SOURCE MATERIAL —

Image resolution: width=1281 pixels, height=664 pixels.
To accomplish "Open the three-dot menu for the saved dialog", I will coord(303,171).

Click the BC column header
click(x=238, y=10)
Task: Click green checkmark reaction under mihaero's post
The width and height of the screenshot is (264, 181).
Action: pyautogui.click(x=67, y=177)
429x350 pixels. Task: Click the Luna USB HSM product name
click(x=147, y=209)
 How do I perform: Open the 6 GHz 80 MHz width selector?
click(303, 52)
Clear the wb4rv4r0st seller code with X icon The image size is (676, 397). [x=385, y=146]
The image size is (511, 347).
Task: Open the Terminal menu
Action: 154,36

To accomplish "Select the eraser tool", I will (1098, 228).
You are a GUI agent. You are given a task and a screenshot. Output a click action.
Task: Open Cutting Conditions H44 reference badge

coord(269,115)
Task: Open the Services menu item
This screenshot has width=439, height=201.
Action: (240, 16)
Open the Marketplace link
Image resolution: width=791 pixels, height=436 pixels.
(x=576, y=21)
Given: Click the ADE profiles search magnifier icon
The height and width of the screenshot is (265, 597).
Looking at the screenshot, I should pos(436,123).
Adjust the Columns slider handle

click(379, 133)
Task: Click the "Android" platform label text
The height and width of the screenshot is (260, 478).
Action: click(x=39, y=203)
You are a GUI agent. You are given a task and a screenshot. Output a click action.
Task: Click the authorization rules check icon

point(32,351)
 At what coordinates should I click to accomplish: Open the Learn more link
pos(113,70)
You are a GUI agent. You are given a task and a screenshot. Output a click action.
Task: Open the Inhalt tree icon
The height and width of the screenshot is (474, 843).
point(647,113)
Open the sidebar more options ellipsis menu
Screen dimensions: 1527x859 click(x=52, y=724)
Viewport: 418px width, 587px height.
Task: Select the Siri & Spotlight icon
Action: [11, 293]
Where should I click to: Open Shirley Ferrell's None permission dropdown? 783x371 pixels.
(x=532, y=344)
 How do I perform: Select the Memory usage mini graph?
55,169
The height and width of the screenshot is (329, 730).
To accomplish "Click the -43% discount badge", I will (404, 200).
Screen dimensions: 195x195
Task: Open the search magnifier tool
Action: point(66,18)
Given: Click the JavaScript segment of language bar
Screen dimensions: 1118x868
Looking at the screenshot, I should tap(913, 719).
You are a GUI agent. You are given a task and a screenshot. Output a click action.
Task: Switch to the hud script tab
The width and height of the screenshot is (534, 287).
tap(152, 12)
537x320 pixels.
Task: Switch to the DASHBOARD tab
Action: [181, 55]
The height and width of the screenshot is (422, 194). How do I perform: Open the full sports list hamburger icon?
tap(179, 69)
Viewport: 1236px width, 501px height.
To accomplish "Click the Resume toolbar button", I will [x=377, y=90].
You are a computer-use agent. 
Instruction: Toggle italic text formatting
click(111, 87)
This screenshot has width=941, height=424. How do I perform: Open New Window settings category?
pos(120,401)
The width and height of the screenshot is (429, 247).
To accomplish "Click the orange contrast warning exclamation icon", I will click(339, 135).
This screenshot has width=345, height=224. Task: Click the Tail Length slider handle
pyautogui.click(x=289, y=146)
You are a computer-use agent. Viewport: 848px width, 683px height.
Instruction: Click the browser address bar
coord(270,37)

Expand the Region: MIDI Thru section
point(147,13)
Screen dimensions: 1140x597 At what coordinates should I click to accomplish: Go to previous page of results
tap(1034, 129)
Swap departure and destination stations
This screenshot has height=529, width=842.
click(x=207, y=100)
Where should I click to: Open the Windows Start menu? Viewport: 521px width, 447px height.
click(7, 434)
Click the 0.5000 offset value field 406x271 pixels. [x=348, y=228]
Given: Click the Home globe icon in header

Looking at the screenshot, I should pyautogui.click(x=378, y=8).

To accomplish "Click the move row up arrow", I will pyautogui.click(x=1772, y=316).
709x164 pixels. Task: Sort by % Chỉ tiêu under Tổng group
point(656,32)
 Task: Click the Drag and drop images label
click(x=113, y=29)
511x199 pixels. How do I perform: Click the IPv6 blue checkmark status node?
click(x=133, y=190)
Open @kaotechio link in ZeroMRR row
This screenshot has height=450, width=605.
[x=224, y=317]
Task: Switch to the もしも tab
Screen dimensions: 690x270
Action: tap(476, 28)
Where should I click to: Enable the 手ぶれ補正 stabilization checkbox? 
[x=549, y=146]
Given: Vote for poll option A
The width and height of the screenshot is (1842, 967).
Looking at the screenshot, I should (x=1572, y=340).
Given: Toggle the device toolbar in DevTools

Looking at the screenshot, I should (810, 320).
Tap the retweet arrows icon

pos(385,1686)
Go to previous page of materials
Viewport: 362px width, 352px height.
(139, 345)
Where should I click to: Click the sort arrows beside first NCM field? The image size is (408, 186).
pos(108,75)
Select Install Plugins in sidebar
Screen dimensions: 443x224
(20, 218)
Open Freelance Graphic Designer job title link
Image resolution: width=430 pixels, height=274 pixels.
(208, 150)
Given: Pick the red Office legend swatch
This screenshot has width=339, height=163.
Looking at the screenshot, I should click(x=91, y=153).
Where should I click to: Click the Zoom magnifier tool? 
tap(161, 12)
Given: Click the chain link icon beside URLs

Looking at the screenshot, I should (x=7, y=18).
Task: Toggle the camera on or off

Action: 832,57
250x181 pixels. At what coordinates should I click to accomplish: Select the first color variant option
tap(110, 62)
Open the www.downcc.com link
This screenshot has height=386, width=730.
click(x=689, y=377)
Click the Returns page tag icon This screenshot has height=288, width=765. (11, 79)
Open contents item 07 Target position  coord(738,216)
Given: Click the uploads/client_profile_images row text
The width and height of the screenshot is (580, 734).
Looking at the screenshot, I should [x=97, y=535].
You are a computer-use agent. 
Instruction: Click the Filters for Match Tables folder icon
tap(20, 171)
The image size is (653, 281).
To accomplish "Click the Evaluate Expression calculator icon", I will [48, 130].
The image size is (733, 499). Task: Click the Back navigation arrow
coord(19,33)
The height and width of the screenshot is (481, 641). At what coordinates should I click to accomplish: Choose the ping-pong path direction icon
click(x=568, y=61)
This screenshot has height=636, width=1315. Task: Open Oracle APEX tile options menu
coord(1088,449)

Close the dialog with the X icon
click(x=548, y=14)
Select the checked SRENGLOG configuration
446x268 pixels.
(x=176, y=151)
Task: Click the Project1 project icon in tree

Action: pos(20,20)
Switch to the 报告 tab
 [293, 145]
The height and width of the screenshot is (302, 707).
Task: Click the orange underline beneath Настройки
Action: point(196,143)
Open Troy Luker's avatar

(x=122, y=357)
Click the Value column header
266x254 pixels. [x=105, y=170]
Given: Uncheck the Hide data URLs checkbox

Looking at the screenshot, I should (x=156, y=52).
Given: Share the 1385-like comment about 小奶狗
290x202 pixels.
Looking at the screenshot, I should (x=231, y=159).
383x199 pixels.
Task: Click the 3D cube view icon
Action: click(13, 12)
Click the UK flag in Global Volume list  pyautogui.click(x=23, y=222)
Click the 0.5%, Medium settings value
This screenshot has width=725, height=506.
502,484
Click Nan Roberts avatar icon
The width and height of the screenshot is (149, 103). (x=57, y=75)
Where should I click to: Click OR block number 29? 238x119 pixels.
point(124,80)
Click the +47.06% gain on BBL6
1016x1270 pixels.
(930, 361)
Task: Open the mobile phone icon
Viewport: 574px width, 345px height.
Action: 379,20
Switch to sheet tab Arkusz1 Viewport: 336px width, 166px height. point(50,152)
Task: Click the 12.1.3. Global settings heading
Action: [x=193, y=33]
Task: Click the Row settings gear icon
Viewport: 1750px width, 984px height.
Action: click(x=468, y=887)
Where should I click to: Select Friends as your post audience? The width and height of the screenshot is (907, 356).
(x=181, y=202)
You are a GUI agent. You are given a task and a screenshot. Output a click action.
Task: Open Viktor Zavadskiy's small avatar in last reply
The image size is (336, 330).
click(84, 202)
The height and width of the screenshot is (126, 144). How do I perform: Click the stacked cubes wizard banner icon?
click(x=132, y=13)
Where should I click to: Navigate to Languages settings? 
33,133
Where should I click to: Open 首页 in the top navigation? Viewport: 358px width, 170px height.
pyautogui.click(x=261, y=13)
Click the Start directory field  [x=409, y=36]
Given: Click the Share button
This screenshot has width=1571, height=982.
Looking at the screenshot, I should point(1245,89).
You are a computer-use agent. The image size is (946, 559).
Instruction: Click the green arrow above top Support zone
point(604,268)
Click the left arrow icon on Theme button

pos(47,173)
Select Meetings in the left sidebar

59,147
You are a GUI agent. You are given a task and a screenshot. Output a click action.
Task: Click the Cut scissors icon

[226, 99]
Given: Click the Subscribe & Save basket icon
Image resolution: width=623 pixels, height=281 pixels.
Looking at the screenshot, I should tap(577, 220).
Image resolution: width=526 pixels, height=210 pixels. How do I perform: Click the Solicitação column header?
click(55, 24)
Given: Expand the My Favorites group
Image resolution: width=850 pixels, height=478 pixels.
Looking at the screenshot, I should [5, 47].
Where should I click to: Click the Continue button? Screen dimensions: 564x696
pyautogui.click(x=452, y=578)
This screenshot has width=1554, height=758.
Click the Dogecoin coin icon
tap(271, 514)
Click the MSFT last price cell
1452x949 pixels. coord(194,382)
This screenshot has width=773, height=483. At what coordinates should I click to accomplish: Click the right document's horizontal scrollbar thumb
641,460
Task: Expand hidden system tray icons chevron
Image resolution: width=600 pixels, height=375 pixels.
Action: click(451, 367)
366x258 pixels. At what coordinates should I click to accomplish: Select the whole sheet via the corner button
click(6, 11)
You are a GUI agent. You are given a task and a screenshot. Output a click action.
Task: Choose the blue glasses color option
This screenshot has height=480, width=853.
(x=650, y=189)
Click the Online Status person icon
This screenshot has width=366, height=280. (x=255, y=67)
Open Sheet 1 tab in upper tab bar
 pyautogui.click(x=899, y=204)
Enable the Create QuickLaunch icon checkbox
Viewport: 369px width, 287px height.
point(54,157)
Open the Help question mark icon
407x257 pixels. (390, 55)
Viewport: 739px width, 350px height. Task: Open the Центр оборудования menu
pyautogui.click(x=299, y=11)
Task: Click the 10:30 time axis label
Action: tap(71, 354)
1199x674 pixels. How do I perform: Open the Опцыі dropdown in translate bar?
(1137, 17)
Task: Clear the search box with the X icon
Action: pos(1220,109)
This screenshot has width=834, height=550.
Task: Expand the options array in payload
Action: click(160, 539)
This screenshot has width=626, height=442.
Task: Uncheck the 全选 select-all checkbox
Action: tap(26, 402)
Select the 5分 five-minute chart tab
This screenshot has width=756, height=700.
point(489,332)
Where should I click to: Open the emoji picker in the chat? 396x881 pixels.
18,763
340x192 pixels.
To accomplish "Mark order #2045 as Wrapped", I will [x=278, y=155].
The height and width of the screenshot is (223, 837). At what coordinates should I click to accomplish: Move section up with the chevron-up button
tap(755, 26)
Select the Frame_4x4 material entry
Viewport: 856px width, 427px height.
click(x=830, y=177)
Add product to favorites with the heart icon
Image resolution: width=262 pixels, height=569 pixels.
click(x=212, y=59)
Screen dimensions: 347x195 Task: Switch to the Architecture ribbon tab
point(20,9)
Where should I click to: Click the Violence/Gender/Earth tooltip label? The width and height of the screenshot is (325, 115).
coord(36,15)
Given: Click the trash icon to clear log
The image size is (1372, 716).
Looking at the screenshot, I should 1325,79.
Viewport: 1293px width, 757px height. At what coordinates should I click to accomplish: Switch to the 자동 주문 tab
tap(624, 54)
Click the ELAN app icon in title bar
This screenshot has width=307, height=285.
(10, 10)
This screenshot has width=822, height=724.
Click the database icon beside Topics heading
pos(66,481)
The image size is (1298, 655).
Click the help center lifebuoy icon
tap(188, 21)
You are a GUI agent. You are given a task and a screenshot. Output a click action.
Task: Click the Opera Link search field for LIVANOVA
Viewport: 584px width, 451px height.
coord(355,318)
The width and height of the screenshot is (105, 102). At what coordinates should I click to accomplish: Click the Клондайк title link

TASK GOAL — Please give back, exactly as it stands above, the stretch from the line with "Instruction: Toggle italic text formatting" through the line with "Open @kaotechio link in ZeroMRR row", and no line outside it.

WRITTEN RESPONSE —
Instruction: Toggle italic text formatting
click(111, 87)
This screenshot has width=941, height=424. How do I perform: Open New Window settings category?
pos(120,401)
The width and height of the screenshot is (429, 247).
To accomplish "Click the orange contrast warning exclamation icon", I will click(339, 135).
This screenshot has width=345, height=224. Task: Click the Tail Length slider handle
pyautogui.click(x=289, y=146)
You are a computer-use agent. Viewport: 848px width, 683px height.
Instruction: Click the browser address bar
coord(270,37)

Expand the Region: MIDI Thru section
point(147,13)
Screen dimensions: 1140x597 At what coordinates should I click to accomplish: Go to previous page of results
tap(1034, 129)
Swap departure and destination stations
This screenshot has height=529, width=842.
click(x=207, y=100)
Where should I click to: Open the Windows Start menu? Viewport: 521px width, 447px height.
click(7, 434)
Click the 0.5000 offset value field 406x271 pixels. [x=348, y=228]
Given: Click the Home globe icon in header

Looking at the screenshot, I should pyautogui.click(x=378, y=8).

To accomplish "Click the move row up arrow", I will pyautogui.click(x=1772, y=316).
709x164 pixels. Task: Sort by % Chỉ tiêu under Tổng group
point(656,32)
 Task: Click the Drag and drop images label
click(x=113, y=29)
511x199 pixels. How do I perform: Click the IPv6 blue checkmark status node?
click(x=133, y=190)
Open @kaotechio link in ZeroMRR row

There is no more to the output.